Motion made, and Question proposed, That this House do now adjourn.-- [Mr. Arbuthnot.]

10.18 pm

Mr. Bernard Jenkin (Colchester, North) : I am grateful to you, Madam Speaker, for the opportunity to have this debate about a most distressing issue that is afflicting parts of my constituency. The background to the debate, which is about the provision of sites for travelling people in the constituency of Colchester, North, is, of course, the Caravan Sites Act 1968. I very much welcome the Government's Criminal Justice and Public Order Bill, which is amending it and changing the whole regime for caravan sites. The existing regime has been a failure.
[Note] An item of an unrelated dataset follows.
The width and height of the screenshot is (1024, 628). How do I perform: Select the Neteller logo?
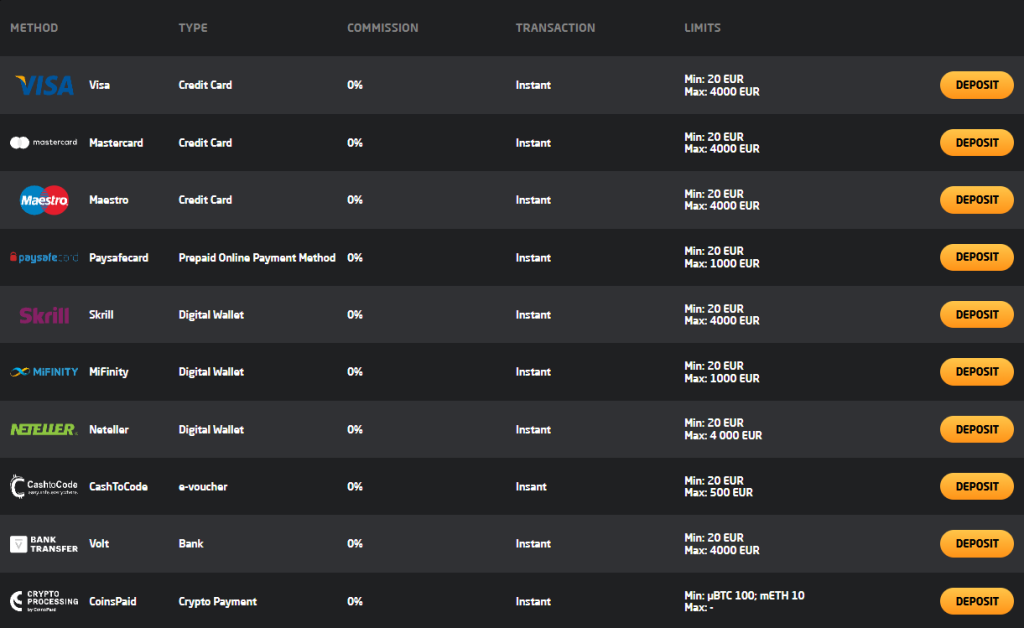click(44, 429)
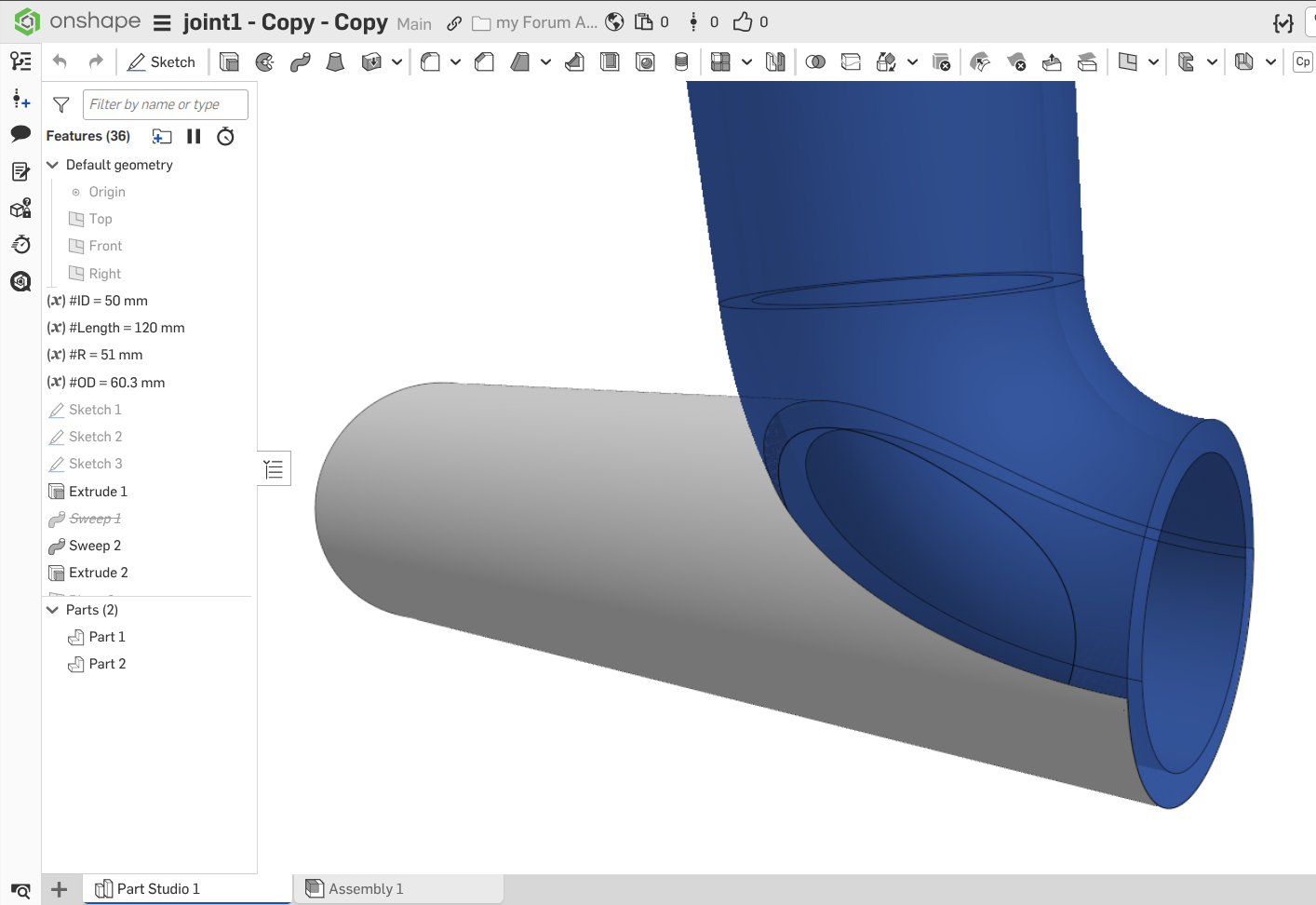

The intention of the Act was to promote public provision of caravan sites for travelling people throughout the country by putting the responsibility on local authorities to provide sites at public expense. The fact is that these have always been extremely hot political potatoes in the areas where they have been suggested, and the provision of private sites, or self- provision by travelling people and their families, has outstripped the rate at which public sites have been provided.

In some areas, as in Tendring district in my constituency, no public sites have been provided and we still have the problem of travelling people who regularly visit parts of the area and end up illegally occupying public, or even private, land at great expense and inconvenience to local people. In one case, county council land that was not designated for travelling people was occupied and it took three years for the county council to evict them, at great distress to local people in the village of Great Bromley. The Criminal Justice and Public Order Bill will improve the situation with regard to illegal occupation, and the amended regulations on caravan sites will encourage local authorities either to move on with the provision of local sites or let the situation lapse. The effect of that situation on Essex county council and Tendring district council has been rather adverse. Having had a stalemate between them for a great many years, they are now in an unseemly rush--Essex county council certainly is--to provide a site for travelling people in my constituency in Tendring district. The interesting thing about Tendring district council and Essex county council is that they are both under Lib-Lab control, yet they cannot agree where the sites should be and members of the same parties are at daggers drawn in great dispute over that particular matter. Essex county council has lighted on a site at Grove farm in Elmstead, but local people have many objections to that proposal, not least because it is land that is not scheduled for development in the Tendring local plan. It sets a precedent for further planning permission to be granted in the area.

There is no proper access to the site. According to expert advice, new access would have to be created and would cause possible hazards on an already dangerous road. There are no mains services to the site. Furthermore, Grove farm is high-quality agricultural land. It adjoins Palegate Wood, which is an ancient and semi-natural woodland. It is, at the moment, Essex county council's policy to safeguard such woodland.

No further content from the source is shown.